- [EXCERPT]
⟨

Reservation of Shares. The Company will at all times reserve
for
issuance and delivery upon exercise of this
Warrant all shares of Common Stock
or other shares of capital stock of the
Company (and Other Securities) from time
to time receivable upon exercise of this
Warrant. All such shares (and Other
Securities) shall be duly authorized and,
when issued upon such exercise, shall
be validly issued, fully paid, and
non-assessable and free of all preemptive
rights.
4.
Fractional Shares. No fractional shares or scrip representing
fractional shares shall be issued upon the
exercise of this Warrant, but the
Company shall pay the Holder an amount
equal to the Fair Market Value (as
defined below) of such fractional share of
Common Stock in lieu of each fraction
of a share otherwise called for upon any
exercise of this Warrant.

⟩

- [DIRECTIONS]
Pick up the warrant excerpt after its final sentence on fractional shares, and write the next section in the same legal style.

- [DATASET ROWS]
⟨

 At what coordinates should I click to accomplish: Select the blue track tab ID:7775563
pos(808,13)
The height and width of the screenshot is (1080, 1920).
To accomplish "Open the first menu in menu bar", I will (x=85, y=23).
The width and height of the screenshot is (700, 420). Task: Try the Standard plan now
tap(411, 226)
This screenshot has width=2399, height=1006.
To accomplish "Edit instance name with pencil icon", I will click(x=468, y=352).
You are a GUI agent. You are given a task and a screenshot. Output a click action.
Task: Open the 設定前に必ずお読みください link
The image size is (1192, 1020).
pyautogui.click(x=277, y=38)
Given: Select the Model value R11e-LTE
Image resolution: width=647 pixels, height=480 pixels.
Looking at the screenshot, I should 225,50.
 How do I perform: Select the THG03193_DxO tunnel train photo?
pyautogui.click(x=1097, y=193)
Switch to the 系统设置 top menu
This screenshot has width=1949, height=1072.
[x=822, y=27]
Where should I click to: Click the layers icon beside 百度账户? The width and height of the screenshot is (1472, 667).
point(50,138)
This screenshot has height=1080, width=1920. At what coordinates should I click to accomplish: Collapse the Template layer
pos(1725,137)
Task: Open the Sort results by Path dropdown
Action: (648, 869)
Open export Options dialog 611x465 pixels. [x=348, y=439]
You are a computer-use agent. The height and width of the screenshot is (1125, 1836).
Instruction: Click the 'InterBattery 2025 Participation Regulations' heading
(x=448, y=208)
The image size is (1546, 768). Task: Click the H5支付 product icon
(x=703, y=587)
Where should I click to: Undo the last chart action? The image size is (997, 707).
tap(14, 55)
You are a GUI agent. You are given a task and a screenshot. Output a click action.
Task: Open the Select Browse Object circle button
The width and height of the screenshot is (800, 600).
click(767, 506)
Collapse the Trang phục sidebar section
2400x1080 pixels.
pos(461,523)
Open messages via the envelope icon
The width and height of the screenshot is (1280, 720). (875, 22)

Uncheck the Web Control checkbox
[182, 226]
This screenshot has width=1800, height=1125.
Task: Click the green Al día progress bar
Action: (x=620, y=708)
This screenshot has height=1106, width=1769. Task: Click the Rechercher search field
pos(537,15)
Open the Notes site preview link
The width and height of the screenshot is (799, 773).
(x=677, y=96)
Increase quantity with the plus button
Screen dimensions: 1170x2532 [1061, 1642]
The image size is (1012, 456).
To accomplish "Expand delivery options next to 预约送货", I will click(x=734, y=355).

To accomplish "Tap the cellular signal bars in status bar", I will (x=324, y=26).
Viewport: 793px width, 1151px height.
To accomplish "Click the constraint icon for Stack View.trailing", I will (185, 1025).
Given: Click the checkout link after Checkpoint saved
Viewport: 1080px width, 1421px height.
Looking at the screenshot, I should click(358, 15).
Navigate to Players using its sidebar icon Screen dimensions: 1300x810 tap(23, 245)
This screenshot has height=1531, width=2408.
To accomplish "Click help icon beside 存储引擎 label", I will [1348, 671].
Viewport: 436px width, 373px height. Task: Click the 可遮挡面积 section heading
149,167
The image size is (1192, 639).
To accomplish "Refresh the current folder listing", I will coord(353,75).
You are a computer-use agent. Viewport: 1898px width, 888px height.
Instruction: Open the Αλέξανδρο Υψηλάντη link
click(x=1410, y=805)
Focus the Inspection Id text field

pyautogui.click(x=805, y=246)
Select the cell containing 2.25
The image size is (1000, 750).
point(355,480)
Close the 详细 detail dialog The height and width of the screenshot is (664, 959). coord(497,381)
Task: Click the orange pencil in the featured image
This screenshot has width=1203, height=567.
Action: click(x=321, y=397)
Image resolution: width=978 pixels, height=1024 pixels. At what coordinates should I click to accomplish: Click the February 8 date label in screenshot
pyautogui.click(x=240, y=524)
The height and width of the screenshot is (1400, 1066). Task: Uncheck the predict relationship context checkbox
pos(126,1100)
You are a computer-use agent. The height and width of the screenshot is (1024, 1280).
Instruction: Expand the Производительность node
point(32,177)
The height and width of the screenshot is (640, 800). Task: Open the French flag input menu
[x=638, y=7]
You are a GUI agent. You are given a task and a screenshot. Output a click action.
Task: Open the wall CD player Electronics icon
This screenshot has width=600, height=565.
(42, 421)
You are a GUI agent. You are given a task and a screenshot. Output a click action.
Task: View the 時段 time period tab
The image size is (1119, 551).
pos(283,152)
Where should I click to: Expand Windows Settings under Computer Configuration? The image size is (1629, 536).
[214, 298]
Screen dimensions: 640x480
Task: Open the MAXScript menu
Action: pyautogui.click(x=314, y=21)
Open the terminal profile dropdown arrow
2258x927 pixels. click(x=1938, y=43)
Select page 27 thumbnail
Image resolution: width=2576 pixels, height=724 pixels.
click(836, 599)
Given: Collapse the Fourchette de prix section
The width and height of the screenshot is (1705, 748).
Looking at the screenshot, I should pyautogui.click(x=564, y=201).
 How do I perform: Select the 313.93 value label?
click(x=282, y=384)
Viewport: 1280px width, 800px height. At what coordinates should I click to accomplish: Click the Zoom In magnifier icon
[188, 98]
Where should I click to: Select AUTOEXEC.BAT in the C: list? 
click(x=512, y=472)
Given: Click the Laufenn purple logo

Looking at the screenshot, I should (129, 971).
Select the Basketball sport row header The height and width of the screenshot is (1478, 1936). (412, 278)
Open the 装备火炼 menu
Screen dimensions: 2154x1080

⟩

- [RESPONSE]
5. Fair
Market Value. For purposes of this Warrant, the Fair Market
Value
of one share of Common Stock (or Other
Security) shall be determined as of any
date (the "Value Date") by the Company's
Board of Directors in good faith;
provided, however, that where there exists
a public market for the Company's
Common Stock on the Value Date, the fair
market value per share shall be either:
(a) If the
Common Stock is listed on a national securities exchange or
admitted to unlisted trading privileges on
such exchange or listed for trading
on the NASDAQ system, the Fair Market Value
shall be the last reported sale
price of the security on such exchange or
system on the last business day prior
to the Value Date or if no such sale is
made on such day, the average of the
closing bid and asked prices for such day
on such exchange or system; or
(b) If the
Common Stock is not so listed or so admitted to unlisted
trading privileges, the Fair Market Value
shall be the mean of the last reported
bid and asked prices reported by the
National Quotation Bureau, Inc. on the last
business day prior to the Value Date.
6.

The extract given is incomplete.